LaTeX has many advantages and it has many disadvantages. It is possible to create very professional-looking mathematical formulas, and most maths textbooks you are familiar with probably created their formulas with LaTeX. On the other hand it can be very difficult to control. Unlike in Word, you cannot really decide where in the document your figures end up, and where a pagebreak will be.

LaTeX is actually a collection of programs that have accumulated over time. As such, in order to install it, you usually install a LaTeX distribution that contains all programs needed. I recommend different distributions for different operating systems:

  • Windows: MiKTeX
  • Linux: TeX Live. Install directly from the website or via your favorite package manager.
  • MacOS: MacTeX.

These distributions come with their own text editors to edit LaTeX source, but you can use your favorite editor that you already use for code. Most editors have syntax highlighting for LaTeX in one form or another.

You can skip all of this by using an online hosted LaTeX service like Overleaf. Overleaf will make sure that they have a correctly set up LaTeX environment with all needed packages.

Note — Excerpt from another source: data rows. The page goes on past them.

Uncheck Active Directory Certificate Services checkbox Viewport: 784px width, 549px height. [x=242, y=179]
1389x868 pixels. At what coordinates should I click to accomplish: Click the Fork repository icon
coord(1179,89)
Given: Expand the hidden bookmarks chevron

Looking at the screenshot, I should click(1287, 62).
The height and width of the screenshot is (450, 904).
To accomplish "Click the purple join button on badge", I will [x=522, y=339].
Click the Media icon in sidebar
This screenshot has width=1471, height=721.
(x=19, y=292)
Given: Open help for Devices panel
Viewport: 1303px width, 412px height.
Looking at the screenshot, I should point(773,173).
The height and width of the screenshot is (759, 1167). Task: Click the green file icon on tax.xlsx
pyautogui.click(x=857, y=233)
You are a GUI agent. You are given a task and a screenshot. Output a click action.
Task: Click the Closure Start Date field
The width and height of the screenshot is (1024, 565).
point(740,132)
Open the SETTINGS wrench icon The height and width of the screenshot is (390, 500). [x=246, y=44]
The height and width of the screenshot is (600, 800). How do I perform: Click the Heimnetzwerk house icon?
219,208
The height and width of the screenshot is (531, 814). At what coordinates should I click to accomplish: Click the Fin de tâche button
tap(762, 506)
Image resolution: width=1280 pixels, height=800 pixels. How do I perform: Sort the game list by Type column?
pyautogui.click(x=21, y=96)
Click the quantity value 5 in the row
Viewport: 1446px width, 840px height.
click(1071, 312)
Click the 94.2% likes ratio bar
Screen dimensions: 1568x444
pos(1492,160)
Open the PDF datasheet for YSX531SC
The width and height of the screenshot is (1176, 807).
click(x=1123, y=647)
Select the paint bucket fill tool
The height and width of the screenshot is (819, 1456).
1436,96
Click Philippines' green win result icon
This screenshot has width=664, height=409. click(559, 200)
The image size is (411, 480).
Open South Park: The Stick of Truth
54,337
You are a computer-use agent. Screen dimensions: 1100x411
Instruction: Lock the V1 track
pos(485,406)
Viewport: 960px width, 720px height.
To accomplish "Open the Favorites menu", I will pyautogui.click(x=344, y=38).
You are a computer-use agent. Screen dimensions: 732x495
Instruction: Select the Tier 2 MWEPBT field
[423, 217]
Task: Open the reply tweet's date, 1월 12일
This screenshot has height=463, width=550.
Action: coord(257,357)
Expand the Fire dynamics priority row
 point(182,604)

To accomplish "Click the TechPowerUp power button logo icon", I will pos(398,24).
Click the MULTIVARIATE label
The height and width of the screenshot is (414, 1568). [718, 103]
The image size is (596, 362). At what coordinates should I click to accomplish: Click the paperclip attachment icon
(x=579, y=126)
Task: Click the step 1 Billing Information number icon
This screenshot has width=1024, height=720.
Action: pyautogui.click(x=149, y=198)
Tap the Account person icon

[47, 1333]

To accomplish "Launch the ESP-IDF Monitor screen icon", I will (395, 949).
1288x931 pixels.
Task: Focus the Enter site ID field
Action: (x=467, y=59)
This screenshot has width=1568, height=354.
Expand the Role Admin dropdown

This tutorial is not a LaTeX tutorial. Luckily, there are many good LaTeX tutorials online, here are a few:

LaTeX template

In order to create a SIGGRAPH / TOG LaTeX submission, you must use the official ACM template, which is available here: https://www.acm.org/publications/proceedings-template. Scroll to the bottom of the page and download the template.

Screenshot of the ACM template download page with the link to the LaTeX template highlighted.
Screenshot of the ACM template download page with the link to the LaTeX template highlighted.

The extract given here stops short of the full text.